The main role of the acoustic masking system is to flatten the frequency spectrum around the identified tonal frequencies, thereby avoiding the +5 dB penalty applied by environmental legislation, and reducing the discomfort perceived by the human ear, thus enhancing the soundscape. The masking process was implemented through an electronic synthesis simulating natural sounds of nature, with frequencies in the side bands between the ranges 100 Hz to 160 Hz, 250 Hz to 400 Hz, and 560 Hz to 700 Hz, aiming to mask the tonal noises identified at 125 Hz, 345 Hz, and 609 Hz, respectively.

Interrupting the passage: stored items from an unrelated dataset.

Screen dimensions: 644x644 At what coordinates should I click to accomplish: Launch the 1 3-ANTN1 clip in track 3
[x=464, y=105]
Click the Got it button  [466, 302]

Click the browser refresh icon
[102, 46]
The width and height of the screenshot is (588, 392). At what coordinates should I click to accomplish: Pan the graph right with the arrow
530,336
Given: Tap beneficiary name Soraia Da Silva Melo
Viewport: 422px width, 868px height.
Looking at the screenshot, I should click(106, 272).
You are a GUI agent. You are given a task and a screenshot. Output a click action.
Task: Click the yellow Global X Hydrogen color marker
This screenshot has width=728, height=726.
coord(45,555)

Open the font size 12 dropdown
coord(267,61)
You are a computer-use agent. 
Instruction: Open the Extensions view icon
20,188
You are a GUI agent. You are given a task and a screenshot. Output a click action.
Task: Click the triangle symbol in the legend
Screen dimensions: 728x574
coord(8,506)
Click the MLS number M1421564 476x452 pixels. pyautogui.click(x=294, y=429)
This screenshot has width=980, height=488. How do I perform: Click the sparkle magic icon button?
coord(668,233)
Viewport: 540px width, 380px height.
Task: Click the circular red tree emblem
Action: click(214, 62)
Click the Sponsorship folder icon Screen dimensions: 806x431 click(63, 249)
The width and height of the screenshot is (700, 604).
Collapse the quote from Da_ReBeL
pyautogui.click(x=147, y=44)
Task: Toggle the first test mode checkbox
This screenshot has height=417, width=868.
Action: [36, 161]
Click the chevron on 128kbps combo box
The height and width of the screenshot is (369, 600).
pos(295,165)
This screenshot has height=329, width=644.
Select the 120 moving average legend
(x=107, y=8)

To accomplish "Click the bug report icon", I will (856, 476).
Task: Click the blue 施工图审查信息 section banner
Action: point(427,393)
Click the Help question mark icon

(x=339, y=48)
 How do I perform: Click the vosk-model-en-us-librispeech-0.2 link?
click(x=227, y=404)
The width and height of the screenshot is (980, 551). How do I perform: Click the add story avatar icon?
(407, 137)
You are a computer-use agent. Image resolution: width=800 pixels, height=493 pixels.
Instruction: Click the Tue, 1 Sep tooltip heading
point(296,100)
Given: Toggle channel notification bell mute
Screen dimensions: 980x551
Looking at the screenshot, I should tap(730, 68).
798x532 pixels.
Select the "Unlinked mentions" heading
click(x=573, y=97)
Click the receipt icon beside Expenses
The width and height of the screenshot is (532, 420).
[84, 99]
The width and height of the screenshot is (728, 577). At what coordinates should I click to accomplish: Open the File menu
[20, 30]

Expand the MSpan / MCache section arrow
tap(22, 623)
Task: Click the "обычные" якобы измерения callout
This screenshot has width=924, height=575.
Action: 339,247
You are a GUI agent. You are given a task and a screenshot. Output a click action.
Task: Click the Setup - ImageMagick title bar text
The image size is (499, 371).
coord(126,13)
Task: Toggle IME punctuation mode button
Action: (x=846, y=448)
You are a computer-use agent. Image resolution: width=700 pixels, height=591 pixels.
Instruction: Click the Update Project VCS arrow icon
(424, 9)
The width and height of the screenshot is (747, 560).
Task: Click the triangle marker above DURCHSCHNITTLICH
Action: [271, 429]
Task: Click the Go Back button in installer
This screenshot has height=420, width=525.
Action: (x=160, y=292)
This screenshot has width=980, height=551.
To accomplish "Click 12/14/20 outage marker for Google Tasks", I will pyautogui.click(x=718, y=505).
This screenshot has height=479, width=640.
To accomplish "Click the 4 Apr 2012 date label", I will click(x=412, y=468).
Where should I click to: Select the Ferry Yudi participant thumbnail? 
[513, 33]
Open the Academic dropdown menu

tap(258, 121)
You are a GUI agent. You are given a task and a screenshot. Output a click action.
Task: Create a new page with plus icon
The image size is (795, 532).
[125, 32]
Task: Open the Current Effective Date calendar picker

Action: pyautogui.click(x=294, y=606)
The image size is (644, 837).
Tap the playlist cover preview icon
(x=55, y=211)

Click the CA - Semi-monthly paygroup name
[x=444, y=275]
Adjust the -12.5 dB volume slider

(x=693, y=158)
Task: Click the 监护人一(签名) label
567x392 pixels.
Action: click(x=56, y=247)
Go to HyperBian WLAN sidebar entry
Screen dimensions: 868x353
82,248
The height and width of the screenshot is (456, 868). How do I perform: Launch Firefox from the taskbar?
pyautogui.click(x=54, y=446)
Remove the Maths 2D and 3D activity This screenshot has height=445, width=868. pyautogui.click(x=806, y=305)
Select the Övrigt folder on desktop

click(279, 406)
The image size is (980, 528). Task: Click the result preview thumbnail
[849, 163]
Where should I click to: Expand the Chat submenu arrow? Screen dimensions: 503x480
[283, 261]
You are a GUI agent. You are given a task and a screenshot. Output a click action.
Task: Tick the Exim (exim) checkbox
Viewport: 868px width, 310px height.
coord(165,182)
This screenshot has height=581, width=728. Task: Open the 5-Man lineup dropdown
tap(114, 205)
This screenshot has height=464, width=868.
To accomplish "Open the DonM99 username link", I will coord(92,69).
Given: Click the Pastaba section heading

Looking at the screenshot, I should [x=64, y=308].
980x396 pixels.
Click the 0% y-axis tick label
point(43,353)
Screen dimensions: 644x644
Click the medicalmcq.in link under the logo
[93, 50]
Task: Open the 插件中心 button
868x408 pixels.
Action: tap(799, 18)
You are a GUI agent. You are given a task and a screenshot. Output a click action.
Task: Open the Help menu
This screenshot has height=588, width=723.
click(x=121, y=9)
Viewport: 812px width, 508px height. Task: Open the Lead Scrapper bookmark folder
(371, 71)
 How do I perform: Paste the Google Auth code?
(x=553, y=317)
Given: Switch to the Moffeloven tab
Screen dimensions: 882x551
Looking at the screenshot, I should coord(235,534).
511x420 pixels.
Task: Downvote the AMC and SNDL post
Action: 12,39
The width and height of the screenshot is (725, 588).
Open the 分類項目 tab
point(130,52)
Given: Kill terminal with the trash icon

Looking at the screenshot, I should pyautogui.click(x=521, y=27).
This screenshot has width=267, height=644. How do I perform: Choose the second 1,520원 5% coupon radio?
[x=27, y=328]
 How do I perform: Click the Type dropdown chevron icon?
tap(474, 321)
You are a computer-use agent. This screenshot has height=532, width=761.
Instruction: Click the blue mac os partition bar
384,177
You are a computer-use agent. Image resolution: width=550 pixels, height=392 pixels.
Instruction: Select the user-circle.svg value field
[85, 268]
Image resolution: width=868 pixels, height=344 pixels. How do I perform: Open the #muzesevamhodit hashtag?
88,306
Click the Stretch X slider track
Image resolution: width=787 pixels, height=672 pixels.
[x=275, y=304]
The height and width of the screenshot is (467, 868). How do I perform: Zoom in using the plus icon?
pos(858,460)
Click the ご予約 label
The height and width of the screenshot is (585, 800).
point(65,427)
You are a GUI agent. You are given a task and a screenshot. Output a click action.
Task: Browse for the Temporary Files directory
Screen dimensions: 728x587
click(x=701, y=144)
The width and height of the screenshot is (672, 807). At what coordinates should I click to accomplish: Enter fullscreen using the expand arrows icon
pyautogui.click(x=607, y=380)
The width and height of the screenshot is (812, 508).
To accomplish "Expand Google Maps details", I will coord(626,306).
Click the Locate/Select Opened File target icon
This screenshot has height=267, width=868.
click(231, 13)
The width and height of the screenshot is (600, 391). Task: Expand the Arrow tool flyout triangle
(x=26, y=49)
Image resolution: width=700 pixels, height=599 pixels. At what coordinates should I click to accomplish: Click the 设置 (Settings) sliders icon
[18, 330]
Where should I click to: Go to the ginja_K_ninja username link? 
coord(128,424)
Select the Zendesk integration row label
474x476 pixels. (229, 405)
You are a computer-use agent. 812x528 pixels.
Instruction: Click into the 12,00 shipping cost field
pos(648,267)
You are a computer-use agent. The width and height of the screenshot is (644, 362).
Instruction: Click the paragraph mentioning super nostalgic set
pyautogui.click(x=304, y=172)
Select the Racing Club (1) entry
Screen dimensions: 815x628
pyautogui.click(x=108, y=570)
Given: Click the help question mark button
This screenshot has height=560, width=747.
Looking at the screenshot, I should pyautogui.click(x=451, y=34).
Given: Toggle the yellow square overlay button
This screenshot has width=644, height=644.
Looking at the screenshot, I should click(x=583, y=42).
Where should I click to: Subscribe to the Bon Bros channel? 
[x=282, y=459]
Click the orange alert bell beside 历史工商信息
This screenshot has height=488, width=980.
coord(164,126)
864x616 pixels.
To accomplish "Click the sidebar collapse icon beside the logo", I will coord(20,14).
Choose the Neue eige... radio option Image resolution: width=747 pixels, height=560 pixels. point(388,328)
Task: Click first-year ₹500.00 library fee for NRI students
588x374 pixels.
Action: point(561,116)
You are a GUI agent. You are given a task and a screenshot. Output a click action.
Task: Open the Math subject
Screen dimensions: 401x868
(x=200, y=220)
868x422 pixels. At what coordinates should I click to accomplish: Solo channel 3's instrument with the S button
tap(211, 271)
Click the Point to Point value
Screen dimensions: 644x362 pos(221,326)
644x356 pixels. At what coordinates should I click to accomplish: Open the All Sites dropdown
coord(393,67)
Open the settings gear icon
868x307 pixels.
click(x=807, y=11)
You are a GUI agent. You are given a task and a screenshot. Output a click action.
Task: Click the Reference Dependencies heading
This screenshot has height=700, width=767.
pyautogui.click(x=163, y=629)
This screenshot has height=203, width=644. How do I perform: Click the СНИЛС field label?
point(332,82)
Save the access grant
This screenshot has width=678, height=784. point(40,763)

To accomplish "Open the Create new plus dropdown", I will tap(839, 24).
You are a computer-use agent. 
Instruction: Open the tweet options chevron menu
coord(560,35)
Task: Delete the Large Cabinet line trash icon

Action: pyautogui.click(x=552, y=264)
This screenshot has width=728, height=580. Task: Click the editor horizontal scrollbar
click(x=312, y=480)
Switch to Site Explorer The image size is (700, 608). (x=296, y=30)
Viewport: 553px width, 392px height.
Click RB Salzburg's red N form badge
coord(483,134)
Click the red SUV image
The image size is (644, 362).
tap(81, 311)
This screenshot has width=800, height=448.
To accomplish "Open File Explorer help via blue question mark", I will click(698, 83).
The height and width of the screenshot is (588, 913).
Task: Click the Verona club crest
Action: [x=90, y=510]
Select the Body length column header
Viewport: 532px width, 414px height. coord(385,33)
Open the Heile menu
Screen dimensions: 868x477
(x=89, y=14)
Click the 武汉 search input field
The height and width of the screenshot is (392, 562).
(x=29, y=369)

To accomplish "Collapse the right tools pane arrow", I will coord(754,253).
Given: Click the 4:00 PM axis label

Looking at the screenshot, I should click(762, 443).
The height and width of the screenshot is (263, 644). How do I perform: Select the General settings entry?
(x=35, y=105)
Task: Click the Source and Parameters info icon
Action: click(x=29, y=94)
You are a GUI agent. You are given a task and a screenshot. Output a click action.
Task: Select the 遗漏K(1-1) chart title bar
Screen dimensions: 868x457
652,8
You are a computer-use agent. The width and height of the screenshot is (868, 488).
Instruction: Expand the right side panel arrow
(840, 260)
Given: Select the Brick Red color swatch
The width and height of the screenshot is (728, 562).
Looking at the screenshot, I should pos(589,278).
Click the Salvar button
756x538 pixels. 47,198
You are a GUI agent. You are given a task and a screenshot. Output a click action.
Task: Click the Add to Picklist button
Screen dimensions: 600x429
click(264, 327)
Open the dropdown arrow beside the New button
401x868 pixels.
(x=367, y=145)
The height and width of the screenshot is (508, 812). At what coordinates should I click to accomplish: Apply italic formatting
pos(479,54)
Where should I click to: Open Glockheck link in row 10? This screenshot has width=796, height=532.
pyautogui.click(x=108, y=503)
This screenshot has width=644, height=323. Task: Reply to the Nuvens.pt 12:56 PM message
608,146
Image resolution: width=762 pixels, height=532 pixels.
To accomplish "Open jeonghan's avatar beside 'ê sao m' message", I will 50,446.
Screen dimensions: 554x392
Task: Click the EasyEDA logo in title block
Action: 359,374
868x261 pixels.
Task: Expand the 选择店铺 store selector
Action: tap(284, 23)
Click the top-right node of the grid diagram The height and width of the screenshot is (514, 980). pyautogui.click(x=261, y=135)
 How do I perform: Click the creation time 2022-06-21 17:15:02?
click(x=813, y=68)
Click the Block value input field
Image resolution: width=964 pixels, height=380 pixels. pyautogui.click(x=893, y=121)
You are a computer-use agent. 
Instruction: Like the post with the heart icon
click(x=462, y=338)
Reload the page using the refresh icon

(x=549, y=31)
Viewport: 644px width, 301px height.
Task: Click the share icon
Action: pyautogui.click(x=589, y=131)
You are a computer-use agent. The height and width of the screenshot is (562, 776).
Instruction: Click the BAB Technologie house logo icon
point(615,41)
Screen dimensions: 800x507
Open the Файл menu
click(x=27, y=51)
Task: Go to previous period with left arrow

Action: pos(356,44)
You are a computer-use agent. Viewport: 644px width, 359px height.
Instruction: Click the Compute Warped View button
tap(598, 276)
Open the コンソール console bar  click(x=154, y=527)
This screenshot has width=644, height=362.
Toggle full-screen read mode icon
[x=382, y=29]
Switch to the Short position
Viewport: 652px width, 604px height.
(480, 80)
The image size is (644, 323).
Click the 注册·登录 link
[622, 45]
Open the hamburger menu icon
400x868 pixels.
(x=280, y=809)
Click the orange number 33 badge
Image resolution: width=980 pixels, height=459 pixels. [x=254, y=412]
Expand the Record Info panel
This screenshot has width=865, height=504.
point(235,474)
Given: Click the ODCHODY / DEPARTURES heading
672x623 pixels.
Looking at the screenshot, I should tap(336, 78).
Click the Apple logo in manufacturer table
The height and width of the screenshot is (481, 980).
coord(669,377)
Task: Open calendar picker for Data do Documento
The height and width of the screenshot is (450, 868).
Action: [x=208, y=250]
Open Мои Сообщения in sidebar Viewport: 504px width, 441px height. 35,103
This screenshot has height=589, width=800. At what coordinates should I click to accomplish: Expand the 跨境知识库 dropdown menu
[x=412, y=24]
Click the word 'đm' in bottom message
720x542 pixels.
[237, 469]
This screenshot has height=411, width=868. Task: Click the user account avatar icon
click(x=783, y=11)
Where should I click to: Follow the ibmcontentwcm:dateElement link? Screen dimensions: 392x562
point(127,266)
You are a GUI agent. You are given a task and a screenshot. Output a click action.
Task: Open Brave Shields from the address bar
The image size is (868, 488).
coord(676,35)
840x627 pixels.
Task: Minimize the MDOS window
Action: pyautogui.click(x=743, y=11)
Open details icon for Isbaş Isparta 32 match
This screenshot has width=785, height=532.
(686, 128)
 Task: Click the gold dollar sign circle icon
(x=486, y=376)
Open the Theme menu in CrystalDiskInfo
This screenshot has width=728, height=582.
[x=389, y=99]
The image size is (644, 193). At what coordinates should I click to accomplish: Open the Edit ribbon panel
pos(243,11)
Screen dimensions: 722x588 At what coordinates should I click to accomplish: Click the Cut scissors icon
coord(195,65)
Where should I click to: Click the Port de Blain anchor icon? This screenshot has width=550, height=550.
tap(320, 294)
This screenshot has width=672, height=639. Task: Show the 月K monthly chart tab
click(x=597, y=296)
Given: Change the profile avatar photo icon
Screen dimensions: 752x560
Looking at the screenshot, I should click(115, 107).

The sounds to be superimposed to the sound generated by the power transformers were selected based on the study of their acoustic properties and literature research [10,11,12], which describe a significant improvement of the soundscape through the external inclusion of such masking sounds. Among the nature sounds selected, the songs of three nocturnal birds present in the Brazilian Atlantic region were investigated and incorporated into the masking sound: (i) the yellow-bellied Murucutu (Pulsatrix koeniswaldiana) or Tawny-browed Owl [13]; (ii) the Urutau (Nyctibius griséus) Grey Potoo [14]; and (iii) the Juruva—Baryphthengus ruficapillus (Rufous-capped Motmot) [15].

A MIDI controller/synthesizer (Roli Seaboard Rise 49), with EQUATOR software and Adobe audition CC 12.0 software, was used to perform a sound synthesis and post-production process.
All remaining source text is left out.